For German real estate firms Gagfah and for Deutsche Annington (now rolled together into Vonovia), their capital structure has turned a little more vanilla. The great private equity bet on German apartments is mostly over, and the giant securitizations which fuelled it will be unwound.
Gagfah might have its own reasons for the shift, but the bigger picture is that the European Central Bank is pushing all corporates the same way, by driving unsecured investment grade spreads inside those of senior securitizations.
In theory, the ECB is buying nearly everything. In practice, the central bank’s ABS purchase programme is a joke. It has bought a total of €20bn since it started in 2014, against €13bn in corporate bonds since June this year. Last month, it couldn’t even buy enough ABS to cover amortisation from its existing holdings.
Individual national central banks were empowered to hoover up anything they could find in covereds and corporates. ABS purchases, however, needed to satisfy a 100 page checklist before the specially mandated portfolio managers could bid. In corporate bonds, the ECB is said to even be buying private placements.
That betrays a residual suspicion of the ABS market, and a belief that corporate credit is somehow a straightforward asset class.

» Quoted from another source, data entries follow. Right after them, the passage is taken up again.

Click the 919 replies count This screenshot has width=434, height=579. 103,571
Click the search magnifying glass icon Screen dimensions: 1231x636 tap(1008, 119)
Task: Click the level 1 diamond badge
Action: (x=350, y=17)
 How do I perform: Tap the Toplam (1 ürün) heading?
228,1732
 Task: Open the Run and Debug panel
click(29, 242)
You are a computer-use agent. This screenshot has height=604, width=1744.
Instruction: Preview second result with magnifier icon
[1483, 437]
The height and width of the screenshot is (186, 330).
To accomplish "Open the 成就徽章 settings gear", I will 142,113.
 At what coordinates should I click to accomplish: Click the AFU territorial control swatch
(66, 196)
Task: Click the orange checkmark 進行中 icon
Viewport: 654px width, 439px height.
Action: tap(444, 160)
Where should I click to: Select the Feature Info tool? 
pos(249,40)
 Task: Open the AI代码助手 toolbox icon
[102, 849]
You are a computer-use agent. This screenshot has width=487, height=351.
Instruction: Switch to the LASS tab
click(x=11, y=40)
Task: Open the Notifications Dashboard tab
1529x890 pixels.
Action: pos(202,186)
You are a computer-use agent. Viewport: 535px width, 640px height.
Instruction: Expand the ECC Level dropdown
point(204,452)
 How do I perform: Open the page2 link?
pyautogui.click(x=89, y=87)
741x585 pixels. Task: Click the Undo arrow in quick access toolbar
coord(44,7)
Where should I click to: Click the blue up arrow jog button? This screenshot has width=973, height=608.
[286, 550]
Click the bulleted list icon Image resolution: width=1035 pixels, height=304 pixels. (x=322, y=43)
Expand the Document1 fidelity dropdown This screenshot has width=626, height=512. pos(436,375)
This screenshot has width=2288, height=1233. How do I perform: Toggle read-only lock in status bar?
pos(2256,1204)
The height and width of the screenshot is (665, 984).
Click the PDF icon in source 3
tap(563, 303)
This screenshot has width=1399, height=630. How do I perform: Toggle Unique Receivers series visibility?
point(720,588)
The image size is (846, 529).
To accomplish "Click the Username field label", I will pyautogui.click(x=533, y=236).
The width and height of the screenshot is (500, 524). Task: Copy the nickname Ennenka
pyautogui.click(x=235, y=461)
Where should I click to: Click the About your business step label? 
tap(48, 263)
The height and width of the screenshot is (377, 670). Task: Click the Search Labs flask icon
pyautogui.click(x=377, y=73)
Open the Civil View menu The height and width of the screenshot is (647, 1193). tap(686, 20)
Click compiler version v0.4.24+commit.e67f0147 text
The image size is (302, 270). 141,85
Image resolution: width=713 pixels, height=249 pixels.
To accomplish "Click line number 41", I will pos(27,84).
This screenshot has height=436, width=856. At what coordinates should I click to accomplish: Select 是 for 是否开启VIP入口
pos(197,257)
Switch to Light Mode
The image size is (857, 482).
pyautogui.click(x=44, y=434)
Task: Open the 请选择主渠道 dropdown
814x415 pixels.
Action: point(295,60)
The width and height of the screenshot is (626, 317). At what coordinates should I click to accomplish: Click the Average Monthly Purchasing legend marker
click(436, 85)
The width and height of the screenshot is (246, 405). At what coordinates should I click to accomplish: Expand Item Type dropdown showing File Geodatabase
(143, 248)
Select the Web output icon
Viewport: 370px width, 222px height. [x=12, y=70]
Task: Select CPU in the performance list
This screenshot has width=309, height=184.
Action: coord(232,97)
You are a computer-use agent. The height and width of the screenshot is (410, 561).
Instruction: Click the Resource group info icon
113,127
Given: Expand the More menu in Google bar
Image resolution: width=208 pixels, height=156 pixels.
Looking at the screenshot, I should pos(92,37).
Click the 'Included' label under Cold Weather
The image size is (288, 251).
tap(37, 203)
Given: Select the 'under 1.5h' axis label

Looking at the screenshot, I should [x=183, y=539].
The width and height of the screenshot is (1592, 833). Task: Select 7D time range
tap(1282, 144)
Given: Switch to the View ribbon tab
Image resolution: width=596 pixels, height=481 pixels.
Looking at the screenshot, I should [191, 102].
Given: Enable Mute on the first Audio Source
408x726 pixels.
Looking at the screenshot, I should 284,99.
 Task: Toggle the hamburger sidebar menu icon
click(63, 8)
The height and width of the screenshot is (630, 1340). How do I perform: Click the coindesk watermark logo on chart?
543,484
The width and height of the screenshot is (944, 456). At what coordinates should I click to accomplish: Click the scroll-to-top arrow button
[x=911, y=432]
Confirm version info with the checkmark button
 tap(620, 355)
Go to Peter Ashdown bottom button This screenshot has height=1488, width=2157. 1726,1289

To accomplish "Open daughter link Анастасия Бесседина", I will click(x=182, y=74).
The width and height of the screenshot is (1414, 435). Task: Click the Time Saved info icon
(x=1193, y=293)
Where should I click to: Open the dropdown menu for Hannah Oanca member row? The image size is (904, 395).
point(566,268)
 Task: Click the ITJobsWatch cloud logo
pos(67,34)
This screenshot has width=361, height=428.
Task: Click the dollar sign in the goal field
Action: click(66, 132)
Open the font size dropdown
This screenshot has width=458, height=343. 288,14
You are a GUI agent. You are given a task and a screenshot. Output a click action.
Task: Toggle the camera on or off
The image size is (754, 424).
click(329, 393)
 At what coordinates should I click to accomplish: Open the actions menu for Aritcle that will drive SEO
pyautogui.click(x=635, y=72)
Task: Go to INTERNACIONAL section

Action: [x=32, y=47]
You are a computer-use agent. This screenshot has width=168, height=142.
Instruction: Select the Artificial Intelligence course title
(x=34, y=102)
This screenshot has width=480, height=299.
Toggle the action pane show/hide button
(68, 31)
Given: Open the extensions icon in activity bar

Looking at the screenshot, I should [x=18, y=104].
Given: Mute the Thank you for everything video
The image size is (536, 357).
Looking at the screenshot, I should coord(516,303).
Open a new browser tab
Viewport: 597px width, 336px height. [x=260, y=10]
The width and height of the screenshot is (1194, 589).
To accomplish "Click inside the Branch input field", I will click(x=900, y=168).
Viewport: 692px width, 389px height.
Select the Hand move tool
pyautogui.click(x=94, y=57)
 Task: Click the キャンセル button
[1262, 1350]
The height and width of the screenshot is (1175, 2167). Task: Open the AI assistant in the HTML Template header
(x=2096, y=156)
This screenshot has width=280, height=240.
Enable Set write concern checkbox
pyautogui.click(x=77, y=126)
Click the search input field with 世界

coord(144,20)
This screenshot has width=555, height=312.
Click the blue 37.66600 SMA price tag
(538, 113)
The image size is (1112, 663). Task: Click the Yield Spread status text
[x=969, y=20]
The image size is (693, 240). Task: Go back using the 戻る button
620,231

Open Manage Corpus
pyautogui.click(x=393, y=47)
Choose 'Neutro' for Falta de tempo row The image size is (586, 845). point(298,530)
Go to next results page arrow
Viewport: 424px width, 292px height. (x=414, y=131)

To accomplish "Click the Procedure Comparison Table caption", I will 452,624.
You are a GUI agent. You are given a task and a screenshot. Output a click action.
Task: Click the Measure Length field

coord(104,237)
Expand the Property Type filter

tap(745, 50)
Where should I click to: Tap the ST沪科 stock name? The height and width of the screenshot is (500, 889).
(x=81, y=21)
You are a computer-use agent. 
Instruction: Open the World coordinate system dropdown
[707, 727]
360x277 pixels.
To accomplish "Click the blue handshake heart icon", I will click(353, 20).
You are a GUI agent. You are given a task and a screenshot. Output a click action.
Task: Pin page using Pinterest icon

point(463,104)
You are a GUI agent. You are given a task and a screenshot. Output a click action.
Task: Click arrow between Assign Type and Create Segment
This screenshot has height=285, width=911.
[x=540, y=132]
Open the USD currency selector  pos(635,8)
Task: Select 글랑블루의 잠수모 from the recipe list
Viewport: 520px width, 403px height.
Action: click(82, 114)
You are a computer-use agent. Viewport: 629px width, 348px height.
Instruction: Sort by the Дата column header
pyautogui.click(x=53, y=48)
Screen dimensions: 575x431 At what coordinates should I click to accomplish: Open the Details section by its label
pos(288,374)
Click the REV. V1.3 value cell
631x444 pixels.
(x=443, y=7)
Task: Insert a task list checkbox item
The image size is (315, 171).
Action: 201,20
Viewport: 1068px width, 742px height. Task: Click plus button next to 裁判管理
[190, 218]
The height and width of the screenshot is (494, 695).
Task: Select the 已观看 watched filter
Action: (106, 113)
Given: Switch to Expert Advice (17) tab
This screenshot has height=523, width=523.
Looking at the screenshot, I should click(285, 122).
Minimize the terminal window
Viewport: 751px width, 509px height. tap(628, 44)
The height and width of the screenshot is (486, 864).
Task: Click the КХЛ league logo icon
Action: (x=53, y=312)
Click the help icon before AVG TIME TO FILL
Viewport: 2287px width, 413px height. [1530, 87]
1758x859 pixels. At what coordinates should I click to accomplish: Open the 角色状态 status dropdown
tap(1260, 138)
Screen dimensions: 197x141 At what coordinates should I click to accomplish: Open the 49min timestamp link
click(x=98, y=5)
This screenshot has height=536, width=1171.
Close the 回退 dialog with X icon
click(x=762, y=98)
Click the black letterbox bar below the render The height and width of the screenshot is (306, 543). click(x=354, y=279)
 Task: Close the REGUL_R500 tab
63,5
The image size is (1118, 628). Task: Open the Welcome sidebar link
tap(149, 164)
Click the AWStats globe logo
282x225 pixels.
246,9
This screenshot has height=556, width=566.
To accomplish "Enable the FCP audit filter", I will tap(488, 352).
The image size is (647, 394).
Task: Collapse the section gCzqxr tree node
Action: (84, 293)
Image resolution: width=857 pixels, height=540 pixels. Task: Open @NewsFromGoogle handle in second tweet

But the most insidious effect is on corporate capital structures. Driving up the price of investment grade unsecured debt sends the message that bonds are better than loans which are both better than LBOs and a move to highly leveraged or non-recourse funding.
If anything, though, Europe needs a little more private equity pazzaz in its corporate financing. But it’s not going to happen while the ECB backs the IG horse. That’s just one more distortion to add to the list in the central bank-twisted market.